Thank you all for the responses. I would have retired sooner but I have had 3 major spine surgeries that have only been partially successful and I thought it best to take advantage of work place medical insurance. I also enjoy my job teaching Anatomy & Physiology to college students preparing for medical careers. There has been a great deal of satifaction over the years seeing so many of them become successful doctors, nurses, physical therapist, etc. I even had a few of my former students taking care of me while in the hospital. My stay was less stressful knowing I was being properly looked after.

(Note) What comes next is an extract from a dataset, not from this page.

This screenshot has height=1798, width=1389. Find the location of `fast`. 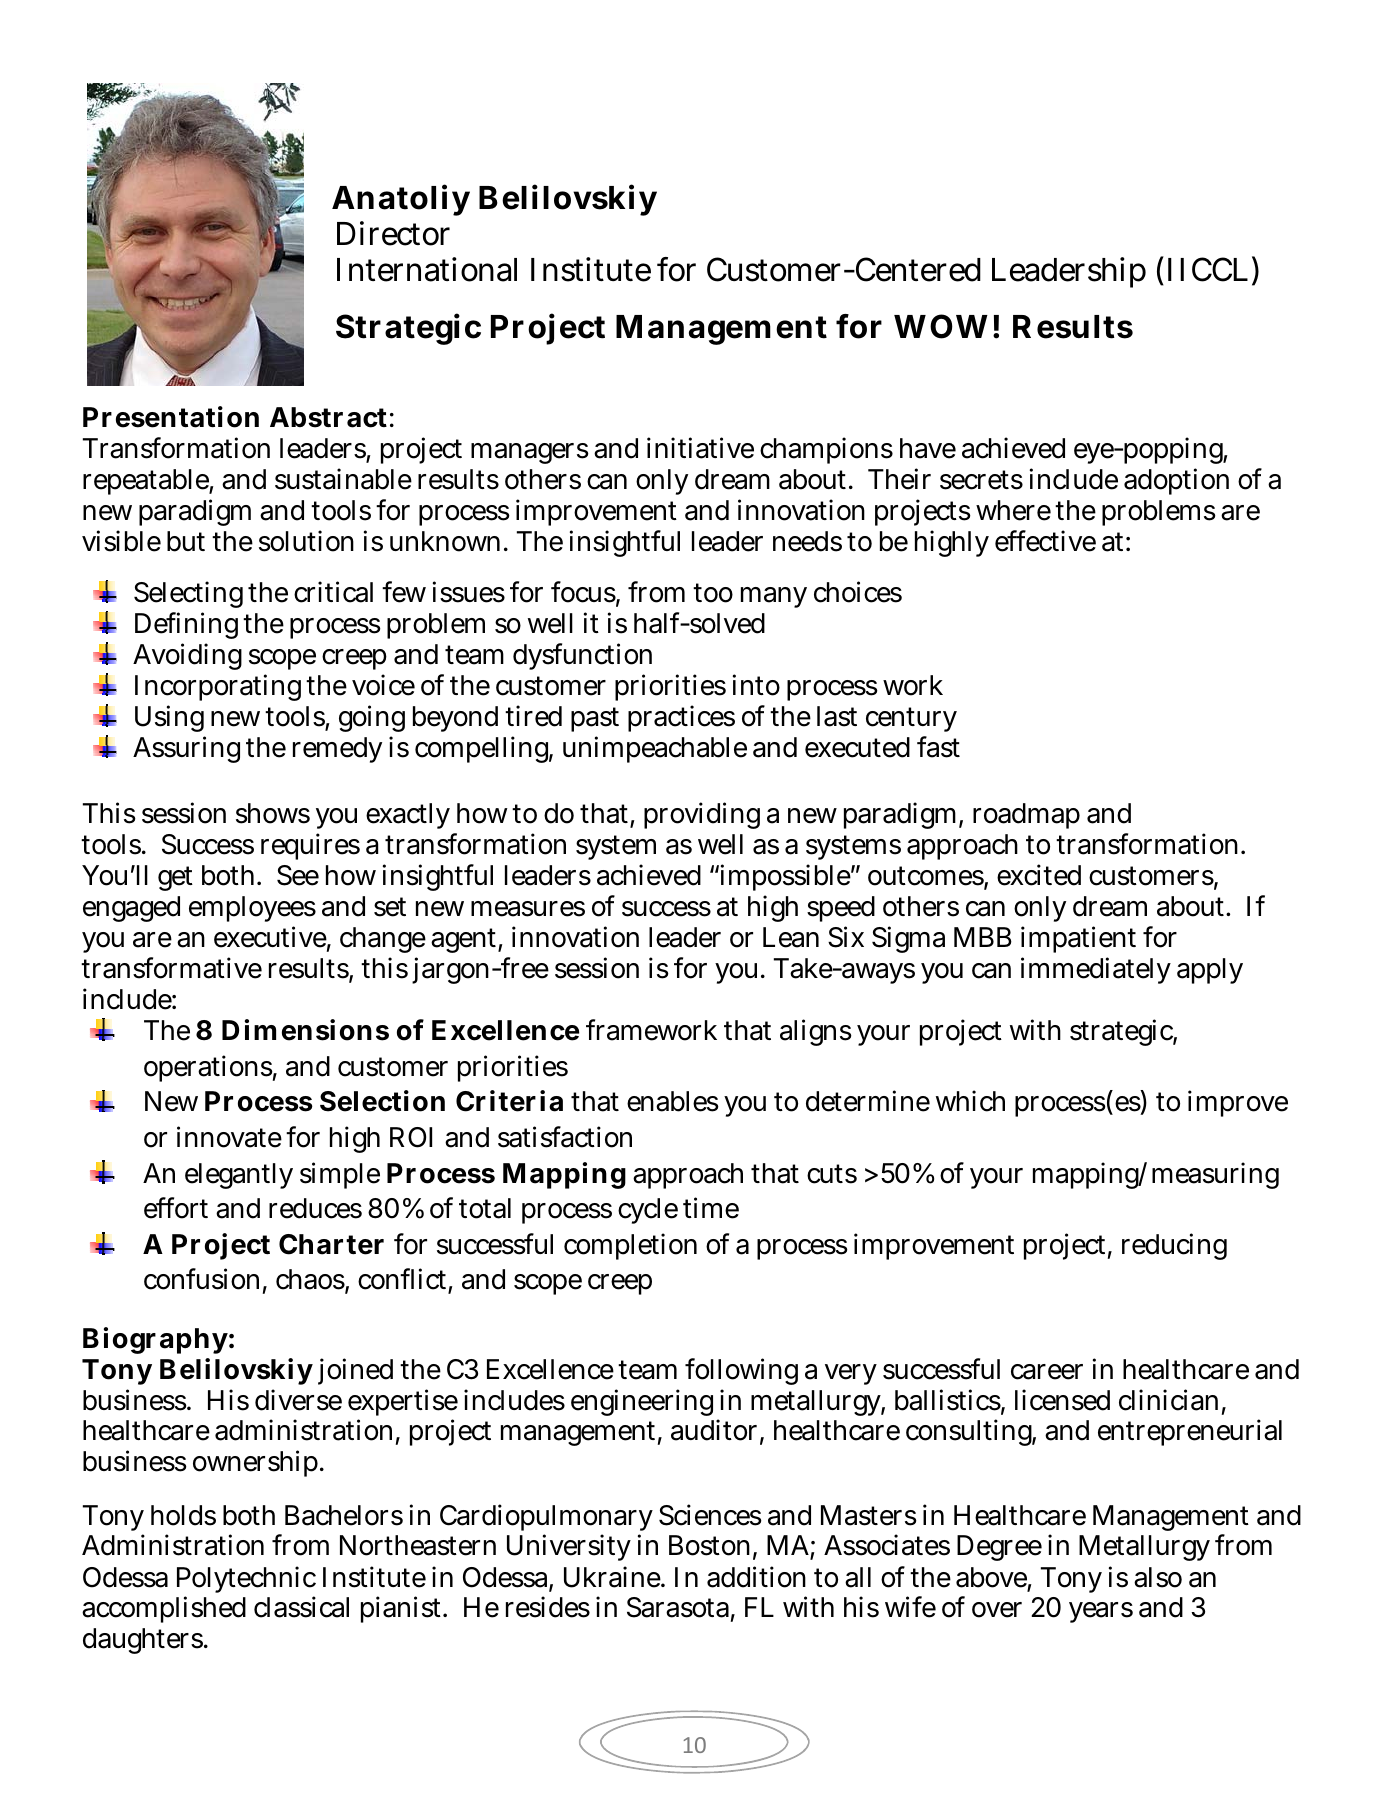

fast is located at coordinates (938, 747).
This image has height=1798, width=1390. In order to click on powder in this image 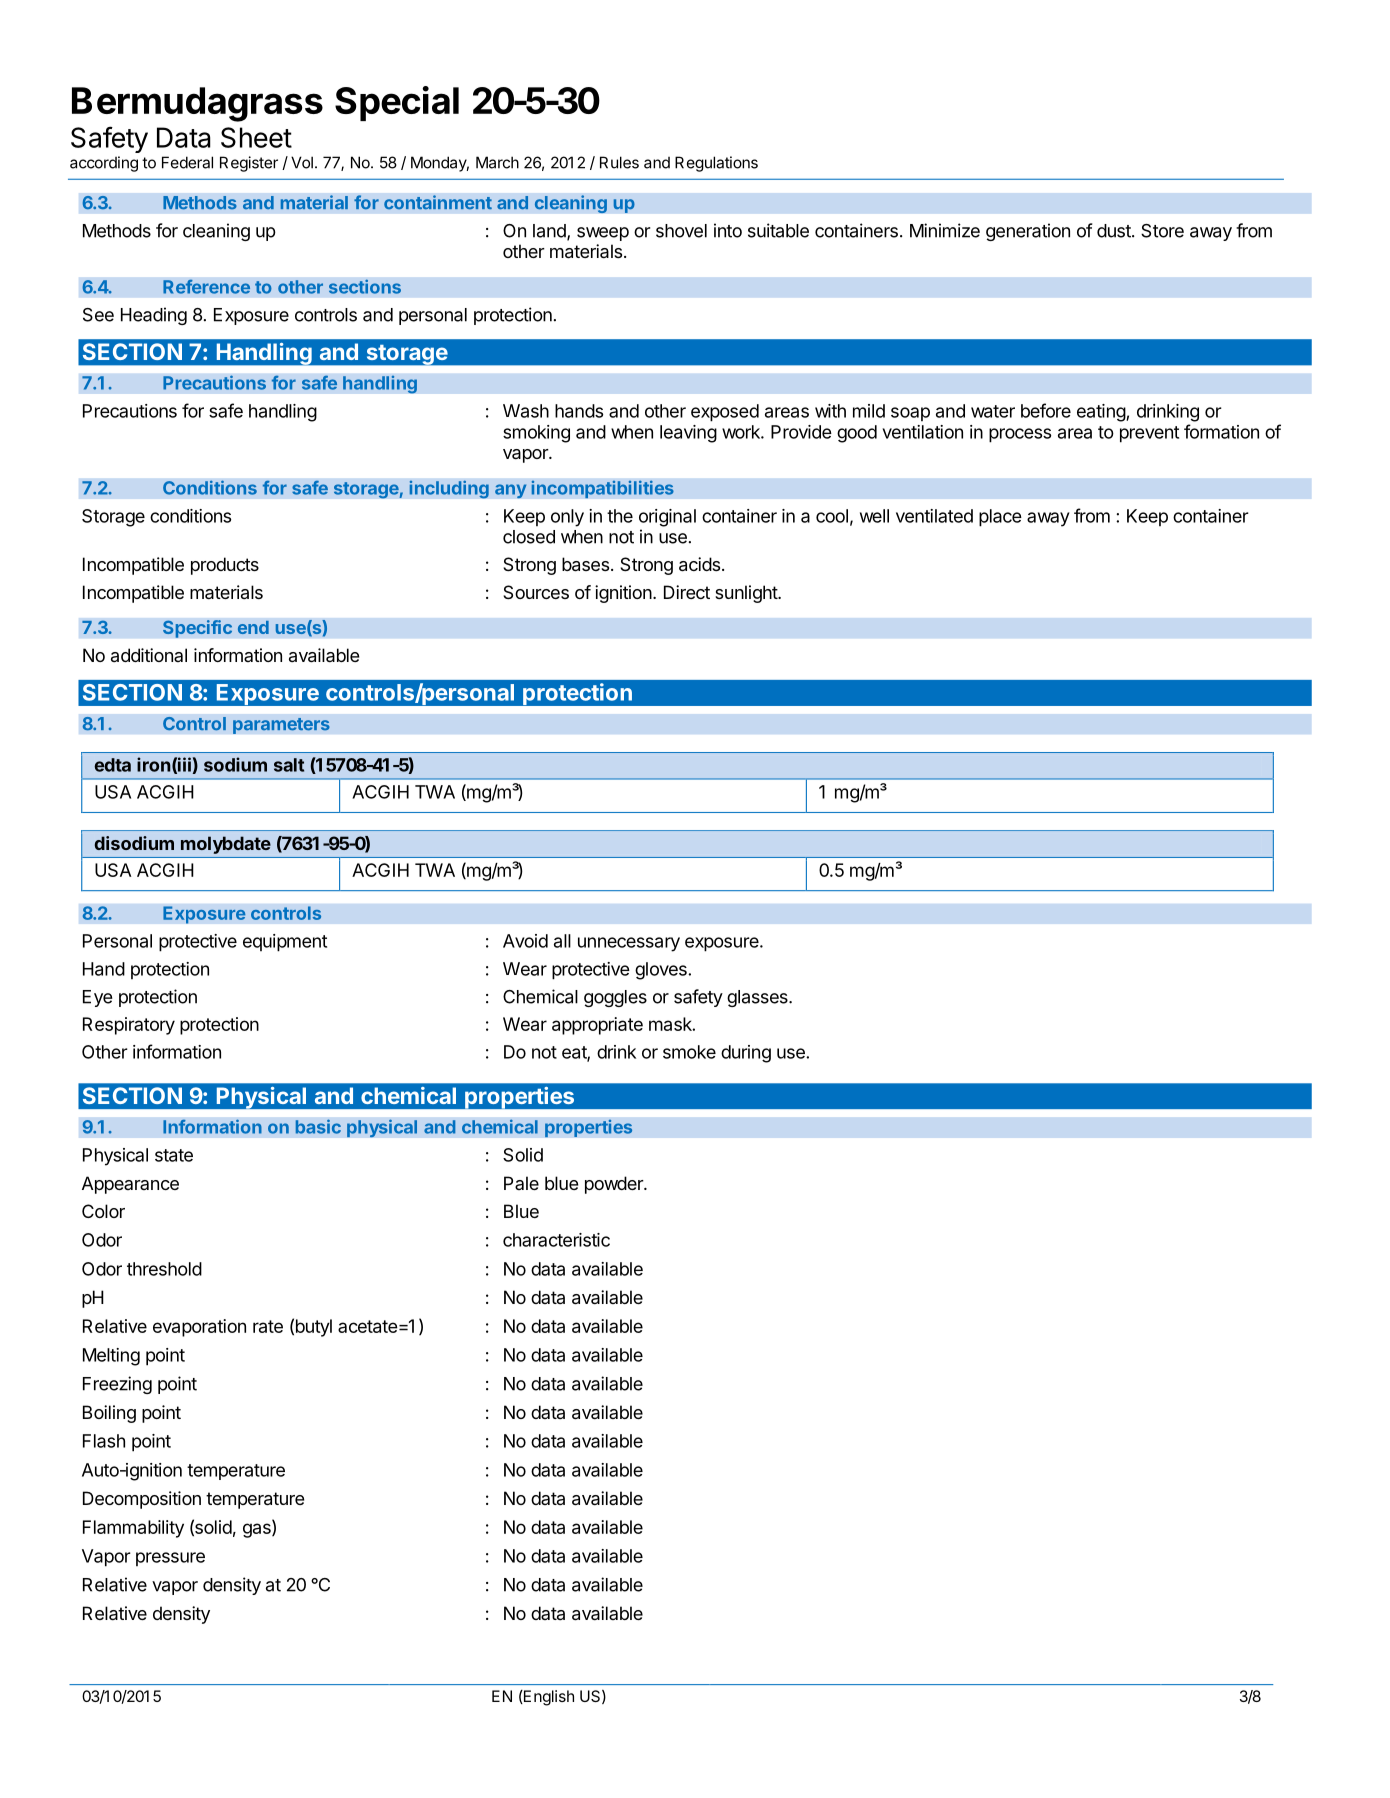, I will do `click(615, 1185)`.
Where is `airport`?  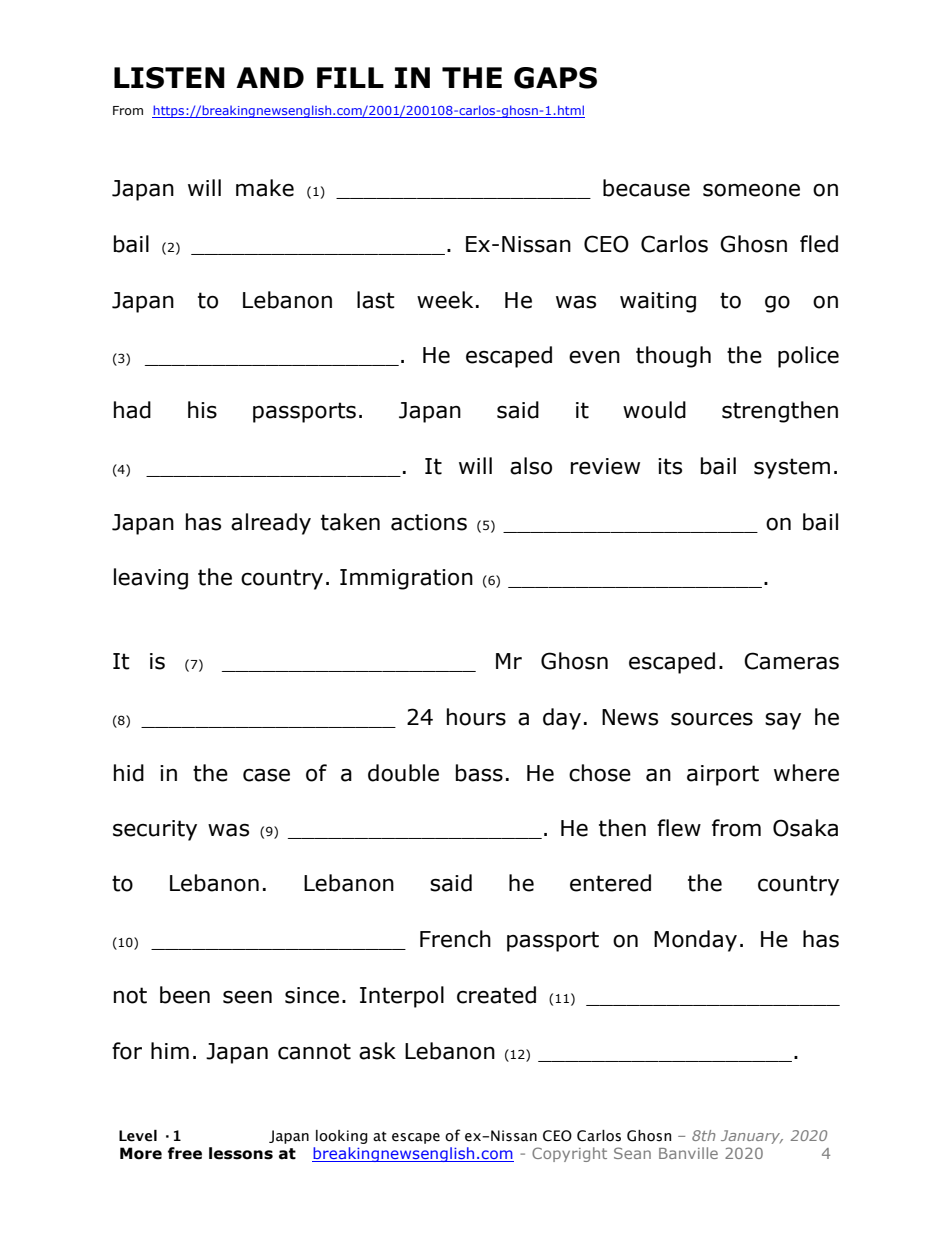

It appears that my best plan during retirement is to move funds in my tIRA to a roth IRA up to the limit of my tax bracket. It doesn't appear that I can do much more than that.
Looks like my wife will get the hot tub and a landscaped backyard with a pergola she has been wanting and we will start planning to travel more than we expected. What ever she wants since we would never be in this financial situation if it we didn't work together to make it happen. In all our years together we have never argued about money. I guess I have been pretty lucky through the years.
Thanks again.

Cheers!
 
It appears that my best plan during retirement is to move funds in my tIRA to a roth IRA up to the limit of my tax bracket. It doesn't appear that I can do much more than that.
Looks like my wife will get the hot tub and a landscaped backyard with a pergola she has been wanting and we will start planning to travel more than we expected. What ever she wants since we would never be in this financial situation if it we didn't work together to make it happen. In all our years together we have never argued about money. I guess I have been pretty lucky through the years.
Thanks again.

Cheers!
Yes, convert the tIRA to Roth a little bit each year, buy things for the house that you and your wife want, and travel sounds like a very good plan to me. It sounds like you were fortunate and also had the good sense to make some smart choices and save. Congratulations!